** Work required **
Pictures must not appear in the copy. Set down exactly the line with "Image resolution: width=474" and each line after it through the end of the data below.

Stored data entries:
=== Begin Enclosure ===
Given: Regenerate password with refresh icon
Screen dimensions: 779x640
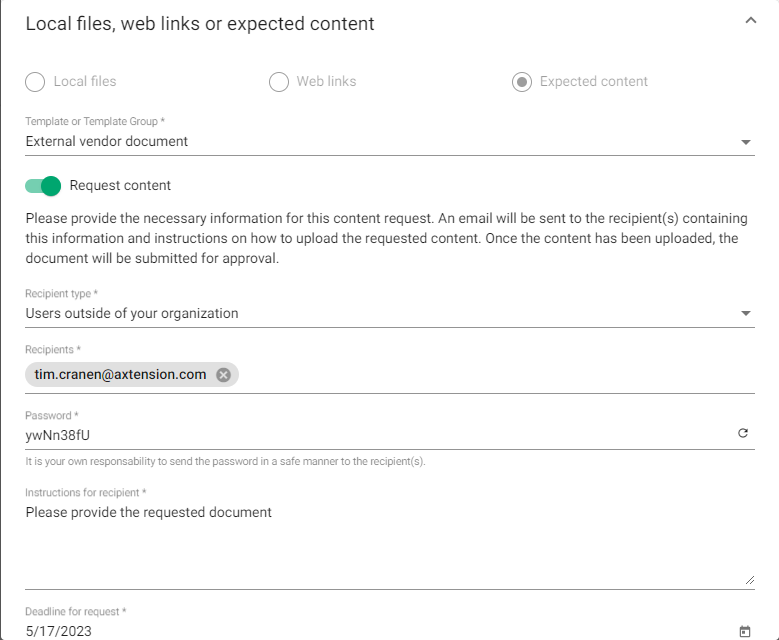Looking at the screenshot, I should coord(743,434).
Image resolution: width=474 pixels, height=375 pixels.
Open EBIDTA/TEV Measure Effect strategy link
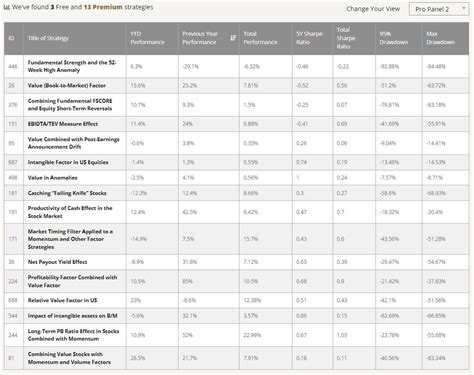pos(63,124)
=== End Enclosure ===
** Response for this exercise **
Image resolution: width=474 pixels, height=375 pixels.
Open EBIDTA/TEV Measure Effect strategy link
pos(63,124)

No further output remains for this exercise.